**DATA TO PROCESS**.

[Start of Attachment]

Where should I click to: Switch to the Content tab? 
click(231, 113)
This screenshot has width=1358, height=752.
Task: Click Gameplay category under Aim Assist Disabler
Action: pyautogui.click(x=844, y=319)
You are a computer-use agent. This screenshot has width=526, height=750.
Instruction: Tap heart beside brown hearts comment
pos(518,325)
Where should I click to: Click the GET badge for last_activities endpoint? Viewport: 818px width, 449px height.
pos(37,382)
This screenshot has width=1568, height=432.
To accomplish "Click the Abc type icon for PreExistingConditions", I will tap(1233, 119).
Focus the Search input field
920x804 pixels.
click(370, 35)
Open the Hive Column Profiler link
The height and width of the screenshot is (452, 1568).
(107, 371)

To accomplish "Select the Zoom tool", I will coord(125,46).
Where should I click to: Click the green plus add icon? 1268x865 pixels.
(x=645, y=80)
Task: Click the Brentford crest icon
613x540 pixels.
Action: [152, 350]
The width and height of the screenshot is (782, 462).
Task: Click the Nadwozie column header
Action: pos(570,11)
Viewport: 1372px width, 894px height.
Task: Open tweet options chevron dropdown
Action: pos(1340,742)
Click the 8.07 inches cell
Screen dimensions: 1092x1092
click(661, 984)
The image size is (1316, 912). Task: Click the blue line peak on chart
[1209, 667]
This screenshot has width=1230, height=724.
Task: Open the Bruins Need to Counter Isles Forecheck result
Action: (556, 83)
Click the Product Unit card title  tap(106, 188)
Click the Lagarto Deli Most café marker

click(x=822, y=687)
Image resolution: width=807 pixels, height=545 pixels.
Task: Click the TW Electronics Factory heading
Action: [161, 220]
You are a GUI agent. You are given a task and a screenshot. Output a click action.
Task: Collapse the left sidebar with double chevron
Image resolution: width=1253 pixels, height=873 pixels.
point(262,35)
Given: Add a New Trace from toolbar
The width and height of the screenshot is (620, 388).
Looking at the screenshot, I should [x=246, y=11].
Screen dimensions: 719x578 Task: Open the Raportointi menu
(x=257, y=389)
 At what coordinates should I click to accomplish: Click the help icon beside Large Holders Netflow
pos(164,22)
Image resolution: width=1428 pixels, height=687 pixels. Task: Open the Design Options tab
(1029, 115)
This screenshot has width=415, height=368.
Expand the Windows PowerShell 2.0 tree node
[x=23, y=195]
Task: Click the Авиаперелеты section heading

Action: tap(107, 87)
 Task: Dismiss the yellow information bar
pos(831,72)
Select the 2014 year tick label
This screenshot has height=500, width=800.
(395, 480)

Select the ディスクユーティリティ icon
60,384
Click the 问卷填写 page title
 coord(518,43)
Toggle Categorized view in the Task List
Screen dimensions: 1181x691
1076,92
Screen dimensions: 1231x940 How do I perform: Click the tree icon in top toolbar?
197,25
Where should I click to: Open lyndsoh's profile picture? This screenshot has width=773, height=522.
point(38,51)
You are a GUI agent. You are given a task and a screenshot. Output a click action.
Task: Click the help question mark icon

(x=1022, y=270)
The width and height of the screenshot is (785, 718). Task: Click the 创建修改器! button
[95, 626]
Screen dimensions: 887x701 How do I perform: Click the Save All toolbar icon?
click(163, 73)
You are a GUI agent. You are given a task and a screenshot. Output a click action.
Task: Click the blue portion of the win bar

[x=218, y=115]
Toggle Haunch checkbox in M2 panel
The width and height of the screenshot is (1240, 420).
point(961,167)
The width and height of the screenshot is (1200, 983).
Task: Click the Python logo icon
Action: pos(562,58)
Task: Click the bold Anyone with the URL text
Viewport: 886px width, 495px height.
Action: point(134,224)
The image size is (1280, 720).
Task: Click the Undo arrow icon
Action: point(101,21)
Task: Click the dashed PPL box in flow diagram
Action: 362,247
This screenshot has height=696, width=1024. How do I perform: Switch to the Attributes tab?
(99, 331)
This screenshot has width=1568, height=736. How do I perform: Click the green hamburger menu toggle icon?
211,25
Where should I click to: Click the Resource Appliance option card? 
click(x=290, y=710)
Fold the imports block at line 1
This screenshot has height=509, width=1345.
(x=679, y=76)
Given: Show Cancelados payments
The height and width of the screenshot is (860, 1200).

[End of Attachment]

Reproduce, exactly and only, the lines running from the one with "Task: Click the help question mark icon" to the end of the listing above.

**OUTPUT**.
Task: Click the help question mark icon

(x=1022, y=270)
The width and height of the screenshot is (785, 718). Task: Click the 创建修改器! button
[95, 626]
Screen dimensions: 887x701 How do I perform: Click the Save All toolbar icon?
click(163, 73)
You are a GUI agent. You are given a task and a screenshot. Output a click action.
Task: Click the blue portion of the win bar

[x=218, y=115]
Toggle Haunch checkbox in M2 panel
The width and height of the screenshot is (1240, 420).
point(961,167)
The width and height of the screenshot is (1200, 983).
Task: Click the Python logo icon
Action: pos(562,58)
Task: Click the bold Anyone with the URL text
Viewport: 886px width, 495px height.
Action: point(134,224)
The image size is (1280, 720).
Task: Click the Undo arrow icon
Action: point(101,21)
Task: Click the dashed PPL box in flow diagram
Action: 362,247
This screenshot has height=696, width=1024. How do I perform: Switch to the Attributes tab?
(99, 331)
This screenshot has width=1568, height=736. How do I perform: Click the green hamburger menu toggle icon?
211,25
Where should I click to: Click the Resource Appliance option card? 
click(x=290, y=710)
Fold the imports block at line 1
This screenshot has height=509, width=1345.
(x=679, y=76)
Given: Show Cancelados payments
The height and width of the screenshot is (860, 1200).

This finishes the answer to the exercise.